Last week, I had the good fortune to guest lecture at a class for my friend, Mel McCray for his class that’s part of the EOP program at FIT .
This is a program that prepares high school students for FIT. When I asked Mel what the class was about he told me, “I’ve been charged with teaching film making and creating a film that explored the photography and film industry. We focused on finding out the keys to success in photography and film. We invited photographers, filmmakers, and one former model to our class to be interviewed about their experiences. We are presenting a 7-minute film to all of the EOP students and their parents. There will be a longer film created that will go into more detail but for this presentation, we were limited because all the classes will be presenting. ”

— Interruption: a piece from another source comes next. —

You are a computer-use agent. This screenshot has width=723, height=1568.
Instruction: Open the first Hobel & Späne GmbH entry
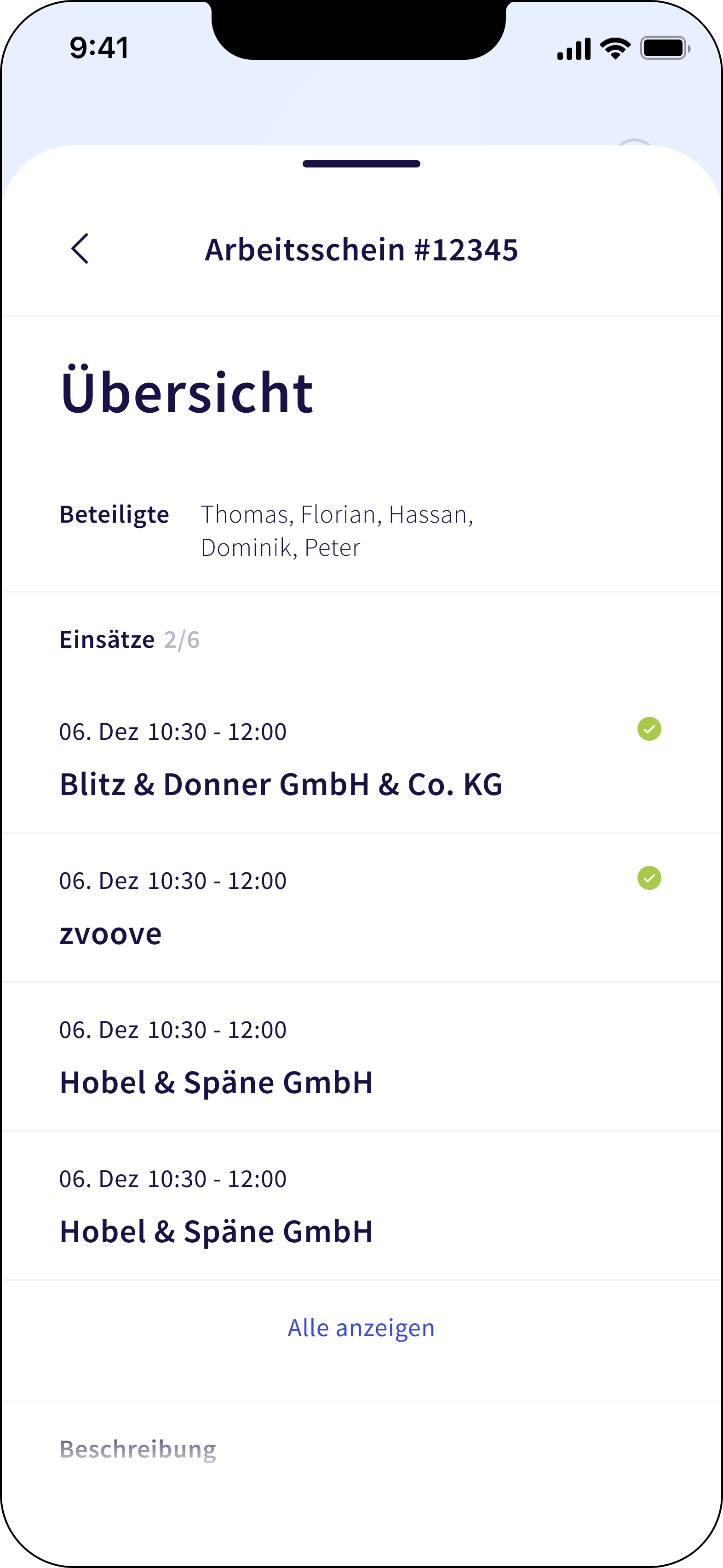(x=216, y=1082)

He needed a screenwriting class to show students how to structure and tell stories. I agreed and came armed with copies of the Four Magic Questions of Screenwriting. In class I explained how to use the basic 4-part structure to build stories, and then applied it to the various promotional packets they were creating to get jobs in their specific specialties. It was a lot of fun to ask the students to apply the 4MQS to themselves, and quite illuminating, because they were required to define a clear goal. Once they had the goal; the path became clear.
I was impressed with their talent and can’t wait to see Mel’s movie!
Here’s how you can use the 4 Magic Questions to evaluate your own life or project.
1. Set a timer for 10 minutes.
2. Think about a current goal that you have achieved recently-perhaps losing weight, getting a new job, or selling a script.
3. Ask yourself the Four Magic Questions in the following order: answer questions one and four.
4. Answer the first question: what was my dream? Let’s say we’re using selling a script as an example. The answer would be: to sell my script.
5. Then answer question number four: did I achieve my goal? The answer would be yes.
6. Now answer questions two and three. Question number two asks: what was my worst nightmare? Here you would list the process in the beginning of starting to get sold.
7. Question number three asks: who or what would I “die” for to achieve my goal?
The word die is sort of a metaphor for making sacrifices. What did you have to do to sell your script? For example, having to move to LA.
While none of this information is probably news, seeing a part of your real life framed in the same structure as a screenplay can be a useful tool when planning your next move.